Missoula Fishing Report
Hope with a nice bow she hooked into
Fall fishing has arrived! In addition to this fabulous news, FWP has uplifted any and all restrictions on our beloved rivers! The North Fork, as well as all Blackfoot tributaries, are Hoot Owl-free. Although we are still in the midst of some transition with our summer and fall hatches, the fishing is absolutely killer and we finally got rid of the smoke. We have nothing but good news for the fishing community today. The brown trout are getting eager to spawn, meaning they are more aggressive than they have been in quite some time.

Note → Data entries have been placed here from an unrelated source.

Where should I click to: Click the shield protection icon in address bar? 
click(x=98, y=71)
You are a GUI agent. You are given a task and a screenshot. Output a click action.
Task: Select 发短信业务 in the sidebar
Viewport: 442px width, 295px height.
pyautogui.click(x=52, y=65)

Go find out for yourself! On a side not, the water is clearly cooling down drastically. There is no need to rush out on the water like we were during the dog days of summer. It isn’t until nine or ten that the water temps drop to a decent point- and that is when the magic happens. Streamer game is starting to get really hot, as well as the terrestrial game- on all of the rivers.
Blackfoot River: Good Mayfly fishing, especially on cloudy days. Look for big fish foraging in the tail-outs of the deep runs. Try some mayfly patterns in the morning to early afternoon. Size 16-20 comparaduns, olives. Size 16 mahoganies, purple haze, and royal wulff. As before, beetles, hoppers, and ants have been a great option. Chuck some big heavy streamers and you’ll have a chance at getting a hefty fish- be sure to bring both bright streamers and dark ones.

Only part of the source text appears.